Should anti-bank activists picket executives' homes?
We've seen anti-bank protesters step up their activity lately. I can't remember a time when banks have prompted so many street demonstrations, which in general are a fine way for people to exercise their first amendments rights. But what about when protesters show up at the homes of executives and lobbyists?
We saw this at the home of a few AIG executives. We saw it more recently in Washington, D.C., when protests organized by the Service International Employees Union (SEIU) and Chicago-based National People's Action were staged outside the homes of Gregory Baer, a deputy counsel for Bank of America, and Peter Scher, an executive and lobbyist for JPMorgan Chase. Protesters chanted "Bank of America: bad for America." Baer just happens to live next door to a Fortune journalist who wrote:
"Waving signs denouncing bank ‘greed,' hordes of invaders poured out of 14 school buses, up Baer's steps, and onto his front porch. As bullhorns rattled with stories of debtor calls and foreclosed homes, Baer's teenage son Jack-- alone in the house--locked himself in the bathroom. ‘When are they going to leave?' Jack pleaded when I called to check on him.
"Baer, on his way home from a Little League game, parked his car around the corner, called the police, and made a quick calculation to leave his younger son behind while he tried to rescue his increasingly distressed teen. He made his way through a din of barked demands and insults from the activists who proudly ‘outed' him, and slipped through his front door.
" ‘Excuse me,' Baer told his accusers, ‘I need to get into the house.
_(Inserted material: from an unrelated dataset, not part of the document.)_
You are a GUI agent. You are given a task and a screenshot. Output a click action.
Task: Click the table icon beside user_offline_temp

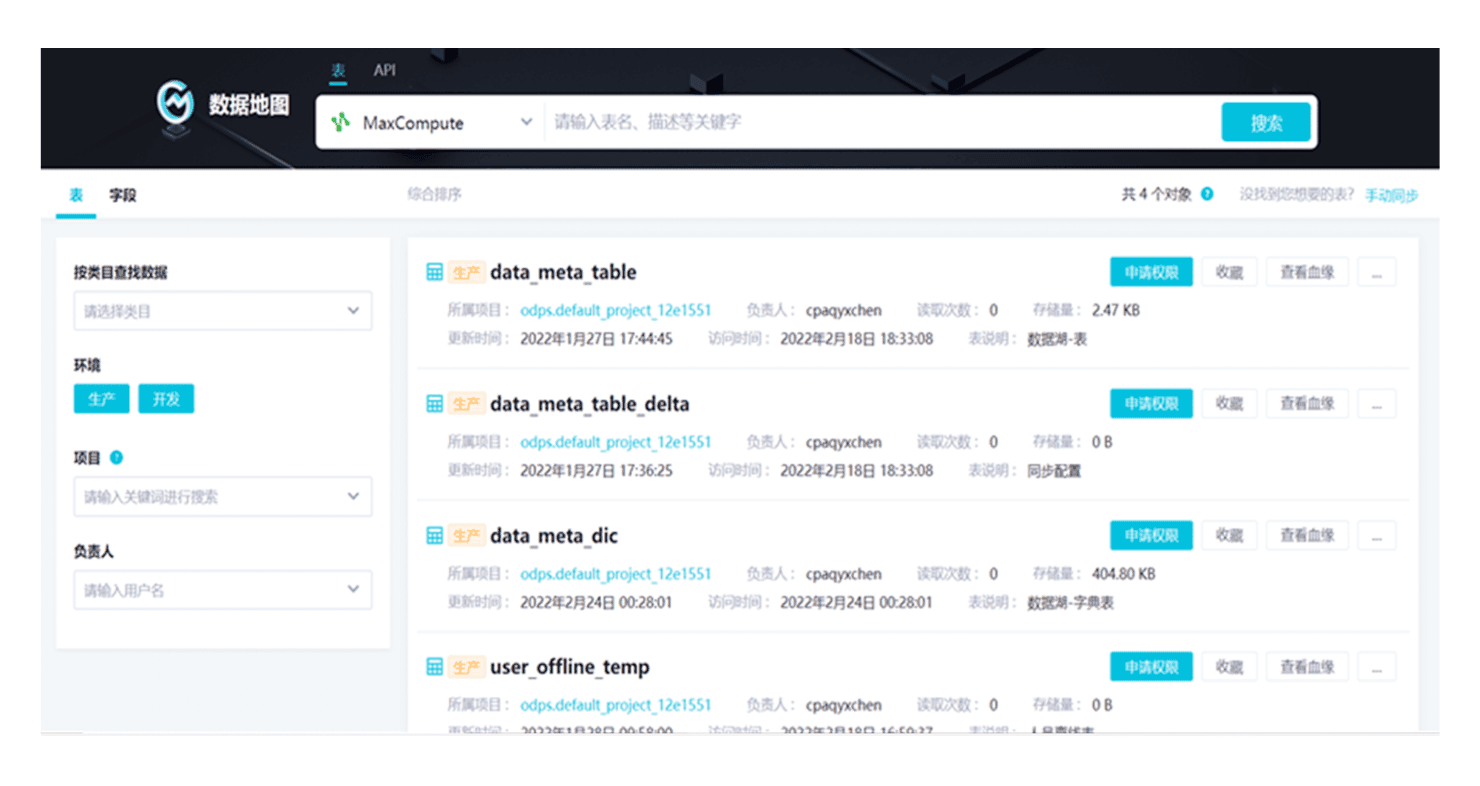(435, 667)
I have a child who is alone in there and frightened.' "
The journalist called the protest "a mob."
The SEIU added to the story. It says Easton "came storming across her lawn, screaming at us to shut up and go away--telling us we had no business being there." It notes that Easton is married to a former lobbyist turned Republican strategist and consultant to corporate clients, suggesting she was too cozy with the banks. It called her Fortune article a rant.